Records drawn from a dataset
◆ ◆ ◆ ◆ ◆

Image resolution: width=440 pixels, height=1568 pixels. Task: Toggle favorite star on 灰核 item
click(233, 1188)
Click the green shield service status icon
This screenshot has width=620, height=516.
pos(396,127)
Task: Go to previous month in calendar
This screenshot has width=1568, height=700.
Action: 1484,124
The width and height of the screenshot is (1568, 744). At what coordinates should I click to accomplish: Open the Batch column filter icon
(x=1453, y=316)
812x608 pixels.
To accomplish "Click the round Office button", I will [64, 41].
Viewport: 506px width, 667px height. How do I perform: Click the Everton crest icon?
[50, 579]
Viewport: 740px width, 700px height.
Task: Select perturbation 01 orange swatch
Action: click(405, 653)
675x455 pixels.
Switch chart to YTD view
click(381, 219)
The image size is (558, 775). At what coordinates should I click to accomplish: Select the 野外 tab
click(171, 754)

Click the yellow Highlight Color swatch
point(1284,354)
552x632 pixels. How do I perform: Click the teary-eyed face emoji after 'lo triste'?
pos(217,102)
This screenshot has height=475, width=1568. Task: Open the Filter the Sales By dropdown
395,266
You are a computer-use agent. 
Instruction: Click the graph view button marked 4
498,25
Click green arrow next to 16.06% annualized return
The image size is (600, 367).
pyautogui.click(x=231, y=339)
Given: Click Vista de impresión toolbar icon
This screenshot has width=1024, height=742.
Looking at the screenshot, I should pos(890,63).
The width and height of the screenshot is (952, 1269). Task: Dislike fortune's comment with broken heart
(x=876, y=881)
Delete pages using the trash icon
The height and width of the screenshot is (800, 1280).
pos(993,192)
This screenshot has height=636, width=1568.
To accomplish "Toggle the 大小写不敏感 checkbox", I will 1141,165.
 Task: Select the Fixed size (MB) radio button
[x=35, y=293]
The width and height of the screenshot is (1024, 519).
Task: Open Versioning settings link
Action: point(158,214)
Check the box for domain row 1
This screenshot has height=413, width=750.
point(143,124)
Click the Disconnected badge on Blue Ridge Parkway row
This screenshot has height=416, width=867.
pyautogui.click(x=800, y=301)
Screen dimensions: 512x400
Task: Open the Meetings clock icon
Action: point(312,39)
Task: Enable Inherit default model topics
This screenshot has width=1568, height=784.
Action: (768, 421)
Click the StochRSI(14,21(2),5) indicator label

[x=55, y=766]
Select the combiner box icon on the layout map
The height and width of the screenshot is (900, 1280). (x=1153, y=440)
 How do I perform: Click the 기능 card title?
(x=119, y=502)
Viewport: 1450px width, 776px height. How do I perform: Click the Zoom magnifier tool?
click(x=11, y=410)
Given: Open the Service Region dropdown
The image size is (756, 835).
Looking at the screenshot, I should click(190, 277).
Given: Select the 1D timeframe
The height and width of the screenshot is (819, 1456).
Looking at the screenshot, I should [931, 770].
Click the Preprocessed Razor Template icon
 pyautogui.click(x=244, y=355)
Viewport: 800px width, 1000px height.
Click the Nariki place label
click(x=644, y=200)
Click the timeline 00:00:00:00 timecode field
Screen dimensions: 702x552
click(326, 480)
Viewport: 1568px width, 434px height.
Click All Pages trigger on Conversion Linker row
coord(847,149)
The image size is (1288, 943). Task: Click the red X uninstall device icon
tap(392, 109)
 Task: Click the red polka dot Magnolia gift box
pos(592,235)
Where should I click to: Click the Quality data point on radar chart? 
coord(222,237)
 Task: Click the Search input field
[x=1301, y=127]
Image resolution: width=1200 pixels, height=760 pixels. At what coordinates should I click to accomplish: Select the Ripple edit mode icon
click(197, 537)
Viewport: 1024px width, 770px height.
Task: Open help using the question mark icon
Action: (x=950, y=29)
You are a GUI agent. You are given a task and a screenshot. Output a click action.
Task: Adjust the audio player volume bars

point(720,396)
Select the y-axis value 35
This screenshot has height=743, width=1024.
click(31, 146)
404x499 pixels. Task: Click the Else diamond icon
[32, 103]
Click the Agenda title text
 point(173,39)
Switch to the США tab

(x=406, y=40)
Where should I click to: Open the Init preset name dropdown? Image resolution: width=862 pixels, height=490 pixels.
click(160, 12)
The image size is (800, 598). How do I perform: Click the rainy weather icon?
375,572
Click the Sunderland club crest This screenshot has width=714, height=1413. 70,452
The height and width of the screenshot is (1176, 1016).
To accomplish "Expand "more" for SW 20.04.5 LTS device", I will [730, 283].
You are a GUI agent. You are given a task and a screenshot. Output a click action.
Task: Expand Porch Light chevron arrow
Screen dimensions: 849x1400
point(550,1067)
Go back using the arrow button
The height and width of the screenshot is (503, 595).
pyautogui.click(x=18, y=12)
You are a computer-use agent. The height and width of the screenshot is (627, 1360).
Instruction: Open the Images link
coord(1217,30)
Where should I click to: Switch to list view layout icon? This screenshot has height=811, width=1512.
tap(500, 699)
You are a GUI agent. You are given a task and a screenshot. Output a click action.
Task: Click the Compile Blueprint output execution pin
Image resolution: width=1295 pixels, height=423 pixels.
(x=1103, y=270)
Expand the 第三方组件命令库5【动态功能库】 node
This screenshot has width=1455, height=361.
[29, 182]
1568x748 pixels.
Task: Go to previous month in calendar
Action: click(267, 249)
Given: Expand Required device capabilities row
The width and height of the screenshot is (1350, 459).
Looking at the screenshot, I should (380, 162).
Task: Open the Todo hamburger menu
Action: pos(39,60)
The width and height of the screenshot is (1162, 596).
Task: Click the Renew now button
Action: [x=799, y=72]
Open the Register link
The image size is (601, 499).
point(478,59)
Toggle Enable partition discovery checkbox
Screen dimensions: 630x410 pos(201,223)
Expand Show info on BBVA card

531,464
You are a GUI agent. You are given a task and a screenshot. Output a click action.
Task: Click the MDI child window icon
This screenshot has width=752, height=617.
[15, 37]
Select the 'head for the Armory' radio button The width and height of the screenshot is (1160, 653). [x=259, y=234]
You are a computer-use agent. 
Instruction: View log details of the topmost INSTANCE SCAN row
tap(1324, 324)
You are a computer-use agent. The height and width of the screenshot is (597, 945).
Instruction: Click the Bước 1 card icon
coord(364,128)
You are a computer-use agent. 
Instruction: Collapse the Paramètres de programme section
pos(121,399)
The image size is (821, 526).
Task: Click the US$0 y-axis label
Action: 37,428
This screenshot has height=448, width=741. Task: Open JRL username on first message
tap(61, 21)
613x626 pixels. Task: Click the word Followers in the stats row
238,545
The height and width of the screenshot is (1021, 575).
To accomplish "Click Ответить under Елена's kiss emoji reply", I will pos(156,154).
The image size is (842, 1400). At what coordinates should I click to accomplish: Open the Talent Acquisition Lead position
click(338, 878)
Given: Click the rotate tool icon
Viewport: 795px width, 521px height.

◆ ◆ ◆ ◆ ◆

■ WHAT THE EXERCISE ASKS:
Copy every record above exactly as it stands.

■ REPLY TO THE EXERCISE:
Image resolution: width=440 pixels, height=1568 pixels. Task: Toggle favorite star on 灰核 item
click(233, 1188)
Click the green shield service status icon
This screenshot has width=620, height=516.
pos(396,127)
Task: Go to previous month in calendar
This screenshot has width=1568, height=700.
Action: 1484,124
The width and height of the screenshot is (1568, 744). At what coordinates should I click to accomplish: Open the Batch column filter icon
(x=1453, y=316)
812x608 pixels.
To accomplish "Click the round Office button", I will [64, 41].
Viewport: 506px width, 667px height. How do I perform: Click the Everton crest icon?
[50, 579]
Viewport: 740px width, 700px height.
Task: Select perturbation 01 orange swatch
Action: click(405, 653)
675x455 pixels.
Switch chart to YTD view
click(381, 219)
The image size is (558, 775). At what coordinates should I click to accomplish: Select the 野外 tab
click(171, 754)

Click the yellow Highlight Color swatch
point(1284,354)
552x632 pixels. How do I perform: Click the teary-eyed face emoji after 'lo triste'?
pos(217,102)
This screenshot has height=475, width=1568. Task: Open the Filter the Sales By dropdown
395,266
You are a computer-use agent. 
Instruction: Click the graph view button marked 4
498,25
Click green arrow next to 16.06% annualized return
The image size is (600, 367).
pyautogui.click(x=231, y=339)
Given: Click Vista de impresión toolbar icon
This screenshot has width=1024, height=742.
Looking at the screenshot, I should pos(890,63).
The width and height of the screenshot is (952, 1269). Task: Dislike fortune's comment with broken heart
(x=876, y=881)
Delete pages using the trash icon
The height and width of the screenshot is (800, 1280).
pos(993,192)
This screenshot has height=636, width=1568.
To accomplish "Toggle the 大小写不敏感 checkbox", I will 1141,165.
 Task: Select the Fixed size (MB) radio button
[x=35, y=293]
The width and height of the screenshot is (1024, 519).
Task: Open Versioning settings link
Action: point(158,214)
Check the box for domain row 1
This screenshot has height=413, width=750.
point(143,124)
Click the Disconnected badge on Blue Ridge Parkway row
This screenshot has height=416, width=867.
pyautogui.click(x=800, y=301)
Screen dimensions: 512x400
Task: Open the Meetings clock icon
Action: point(312,39)
Task: Enable Inherit default model topics
This screenshot has width=1568, height=784.
Action: (768, 421)
Click the StochRSI(14,21(2),5) indicator label

[x=55, y=766]
Select the combiner box icon on the layout map
The height and width of the screenshot is (900, 1280). (x=1153, y=440)
 How do I perform: Click the 기능 card title?
(x=119, y=502)
Viewport: 1450px width, 776px height. How do I perform: Click the Zoom magnifier tool?
click(x=11, y=410)
Given: Open the Service Region dropdown
The image size is (756, 835).
Looking at the screenshot, I should click(190, 277).
Given: Select the 1D timeframe
The height and width of the screenshot is (819, 1456).
Looking at the screenshot, I should [931, 770].
Click the Preprocessed Razor Template icon
 pyautogui.click(x=244, y=355)
Viewport: 800px width, 1000px height.
Click the Nariki place label
click(x=644, y=200)
Click the timeline 00:00:00:00 timecode field
Screen dimensions: 702x552
click(326, 480)
Viewport: 1568px width, 434px height.
Click All Pages trigger on Conversion Linker row
coord(847,149)
The image size is (1288, 943). Task: Click the red X uninstall device icon
tap(392, 109)
 Task: Click the red polka dot Magnolia gift box
pos(592,235)
Where should I click to: Click the Quality data point on radar chart? 
coord(222,237)
 Task: Click the Search input field
[x=1301, y=127]
Image resolution: width=1200 pixels, height=760 pixels. At what coordinates should I click to accomplish: Select the Ripple edit mode icon
click(197, 537)
Viewport: 1024px width, 770px height.
Task: Open help using the question mark icon
Action: (x=950, y=29)
You are a GUI agent. You are given a task and a screenshot. Output a click action.
Task: Adjust the audio player volume bars

point(720,396)
Select the y-axis value 35
This screenshot has height=743, width=1024.
click(31, 146)
404x499 pixels. Task: Click the Else diamond icon
[32, 103]
Click the Agenda title text
 point(173,39)
Switch to the США tab

(x=406, y=40)
Where should I click to: Open the Init preset name dropdown? Image resolution: width=862 pixels, height=490 pixels.
click(160, 12)
The image size is (800, 598). How do I perform: Click the rainy weather icon?
375,572
Click the Sunderland club crest This screenshot has width=714, height=1413. 70,452
The height and width of the screenshot is (1176, 1016).
To accomplish "Expand "more" for SW 20.04.5 LTS device", I will [730, 283].
You are a GUI agent. You are given a task and a screenshot. Output a click action.
Task: Expand Porch Light chevron arrow
Screen dimensions: 849x1400
point(550,1067)
Go back using the arrow button
The height and width of the screenshot is (503, 595).
pyautogui.click(x=18, y=12)
You are a computer-use agent. The height and width of the screenshot is (627, 1360).
Instruction: Open the Images link
coord(1217,30)
Where should I click to: Switch to list view layout icon? This screenshot has height=811, width=1512.
tap(500, 699)
You are a GUI agent. You are given a task and a screenshot. Output a click action.
Task: Click the Compile Blueprint output execution pin
Image resolution: width=1295 pixels, height=423 pixels.
(x=1103, y=270)
Expand the 第三方组件命令库5【动态功能库】 node
This screenshot has width=1455, height=361.
[29, 182]
1568x748 pixels.
Task: Go to previous month in calendar
Action: click(267, 249)
Given: Expand Required device capabilities row
The width and height of the screenshot is (1350, 459).
Looking at the screenshot, I should (380, 162).
Task: Open the Todo hamburger menu
Action: pos(39,60)
The width and height of the screenshot is (1162, 596).
Task: Click the Renew now button
Action: [x=799, y=72]
Open the Register link
The image size is (601, 499).
point(478,59)
Toggle Enable partition discovery checkbox
Screen dimensions: 630x410 pos(201,223)
Expand Show info on BBVA card

531,464
You are a GUI agent. You are given a task and a screenshot. Output a click action.
Task: Click the MDI child window icon
This screenshot has width=752, height=617.
[15, 37]
Select the 'head for the Armory' radio button The width and height of the screenshot is (1160, 653). [x=259, y=234]
You are a computer-use agent. 
Instruction: View log details of the topmost INSTANCE SCAN row
tap(1324, 324)
You are a computer-use agent. The height and width of the screenshot is (597, 945).
Instruction: Click the Bước 1 card icon
coord(364,128)
You are a computer-use agent. 
Instruction: Collapse the Paramètres de programme section
pos(121,399)
The image size is (821, 526).
Task: Click the US$0 y-axis label
Action: 37,428
This screenshot has height=448, width=741. Task: Open JRL username on first message
tap(61, 21)
613x626 pixels. Task: Click the word Followers in the stats row
238,545
The height and width of the screenshot is (1021, 575).
To accomplish "Click Ответить under Елена's kiss emoji reply", I will pos(156,154).
The image size is (842, 1400). At what coordinates should I click to accomplish: Open the Talent Acquisition Lead position
click(338, 878)
Given: Click the rotate tool icon
Viewport: 795px width, 521px height.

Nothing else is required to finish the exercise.